There's a lot more to tell - the way the guests, some of who are accomplished sailors in their own right, picked things up so quickly. And the way everybody on the boat became a team, and the stories of the professional sailors who were kind enough to be patient, sharp enough to keep us moving and funny enough to keep us laughing. How so many different people - two Swedes, an the Austrian, a New Zealander, a South African and a bunch of Americans - can get along so well is amazing, especially considering how little the rookies knew about sailing one of these complex machines.

Here's part of a previous story I wrote, an advance I had up on my Web site before my ride. I have some rough water experience, but not in actual boats, if you want to be technical about it. I've windsurfed hurricane waves off the New Jersey coast and waves with faces approaching 20 feet in Hawaii and Puerto Rico. But boats are different, and the ASSA twin will be going all-out all the time. That's how they have to sail the Volvo now to be competitive, even if it means screaming off the wind with the kite up at night in the southern ocean while dodging icebergs.

ASSA ABLOY is a Swedish boat with several American team members. The ASSA ABLOY Group, headquartered in Stockholm, is the world's leading manufacturer and supplier of locks and locking solutions - including many brands you probably know, like Yale. It's participating in the Volvo Ocean Race to support the integration process of more than 100 companies worldwide and to develop the ASSA ABLOY corporate identity. In North America alone, 35 companies belong to the group.

The two identical ASSA boats were drawn by Bruce Farr, whom I interviewed for a previous story about around-the-world racing. For that story I had to watch the start in Southampton, England from a press boat, and as they were cruising away I told myself I was going to try to get on one of those magnificent boats some day. It may be thrilling but it probably won't be fun. There is NOTHING comfortable about them. Everything is there to keep people alive and help the boat go faster. When the weather is on the nose the spray comes off the bow like a firehose; everything, inside and out, gets wet and stays wet. Trying to get some rest in one of these boats is like trying to sleep inside Aerosmith's drum set. But when you work hard, you'll sleep.

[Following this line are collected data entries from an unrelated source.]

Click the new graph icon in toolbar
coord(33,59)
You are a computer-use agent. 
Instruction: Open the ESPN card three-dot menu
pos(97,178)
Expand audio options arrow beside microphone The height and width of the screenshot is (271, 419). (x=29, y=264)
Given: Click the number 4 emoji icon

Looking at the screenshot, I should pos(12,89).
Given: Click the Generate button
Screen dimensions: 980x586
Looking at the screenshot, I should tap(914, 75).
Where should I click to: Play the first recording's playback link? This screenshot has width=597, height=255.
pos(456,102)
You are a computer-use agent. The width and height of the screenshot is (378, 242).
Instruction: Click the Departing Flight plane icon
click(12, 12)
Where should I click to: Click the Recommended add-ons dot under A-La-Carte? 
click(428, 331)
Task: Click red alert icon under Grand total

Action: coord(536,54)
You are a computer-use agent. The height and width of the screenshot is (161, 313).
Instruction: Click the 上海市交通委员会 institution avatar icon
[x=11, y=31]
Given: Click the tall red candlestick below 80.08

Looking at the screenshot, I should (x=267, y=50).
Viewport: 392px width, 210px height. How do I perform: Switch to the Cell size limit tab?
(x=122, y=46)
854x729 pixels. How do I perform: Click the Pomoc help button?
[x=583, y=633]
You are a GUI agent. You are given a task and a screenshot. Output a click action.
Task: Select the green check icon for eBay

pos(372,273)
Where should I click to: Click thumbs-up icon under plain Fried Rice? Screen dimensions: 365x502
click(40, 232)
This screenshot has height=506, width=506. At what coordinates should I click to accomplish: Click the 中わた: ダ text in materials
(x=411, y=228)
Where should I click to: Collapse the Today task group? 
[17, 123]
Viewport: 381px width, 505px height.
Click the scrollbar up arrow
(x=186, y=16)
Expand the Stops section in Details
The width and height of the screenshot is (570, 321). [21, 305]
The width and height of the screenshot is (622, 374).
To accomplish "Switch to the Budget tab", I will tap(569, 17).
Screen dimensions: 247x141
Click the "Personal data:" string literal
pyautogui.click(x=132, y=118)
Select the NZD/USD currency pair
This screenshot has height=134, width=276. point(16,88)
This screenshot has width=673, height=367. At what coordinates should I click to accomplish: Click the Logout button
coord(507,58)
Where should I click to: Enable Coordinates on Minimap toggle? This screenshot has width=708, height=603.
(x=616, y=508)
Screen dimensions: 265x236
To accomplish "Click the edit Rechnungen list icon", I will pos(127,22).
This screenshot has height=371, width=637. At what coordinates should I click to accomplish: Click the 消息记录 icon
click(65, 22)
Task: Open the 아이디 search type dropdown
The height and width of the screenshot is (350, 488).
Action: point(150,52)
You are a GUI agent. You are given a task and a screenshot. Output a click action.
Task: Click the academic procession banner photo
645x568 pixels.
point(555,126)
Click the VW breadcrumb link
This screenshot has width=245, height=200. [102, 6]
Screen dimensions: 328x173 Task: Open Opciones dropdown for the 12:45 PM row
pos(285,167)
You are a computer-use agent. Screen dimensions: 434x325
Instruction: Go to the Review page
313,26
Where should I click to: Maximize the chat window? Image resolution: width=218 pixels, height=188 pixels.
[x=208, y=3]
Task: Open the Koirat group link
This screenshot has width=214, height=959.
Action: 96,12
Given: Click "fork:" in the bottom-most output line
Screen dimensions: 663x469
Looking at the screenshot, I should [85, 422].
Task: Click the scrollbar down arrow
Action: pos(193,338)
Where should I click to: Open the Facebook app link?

Read what crewmember Richard Mason wrote about Leg Four, through the southern Ocean (This is the leg run by Josh Alexander, who was on board for my ride):

...We weren't just running ice watch for a couple of days. No, it was 24/7 iceberg watch for an entire week. We were weaving through huge lumps of ice, and of course at times you don't even see the growlers (mini-icebergs). Most of the fleet made it through, but unfortunately News Corp didn't, eventually losing their rudder after striking ice just past Cape Horn. Everyone has stories of wild broaches and rogue waves ... On ASSA ABLOY we almost lost the mast on two occasions. Firstly when a runner block exploded, fortunately the rig was caught by safety strops, and secondly when we had a wild broach that saw the boat picked up by the top of a breaking wave and thrown down the wave front. We smashed down the wave on our side.Ê Most of the crew on deck was washed down by the water. I was on deck at the time. Saw the wave coming, grabbed hold of the grinder pedestal, only to be ripped off, washed over the mainsheet through the stacking gear and pinned under the water. If I hadn't been clipped on I wouldn't be writing this. Incidentally, the spinnaker stayed set through the whole wipeout, we popped up and surfed away as if nothing had happened. I can assure you that there were a few knees knocking around the boat after the incident.







That's me, on the left, with a friend on the bow of my 18-foot catboat, "Little Lady," just after bringing her home for the first time - thus the triumphant gesture. We had just sailed an unfamiliar, basically untested, 30-year-old sailboat through unfamiliar waters without hurting her or ourselves. OK, so that's not quite the same as sailing through the southern ocean, kite up, in the dark, dodging icebergs, doing about 28 knots. And about the name. I didn't pick it. But I did keep it. It's growing on me.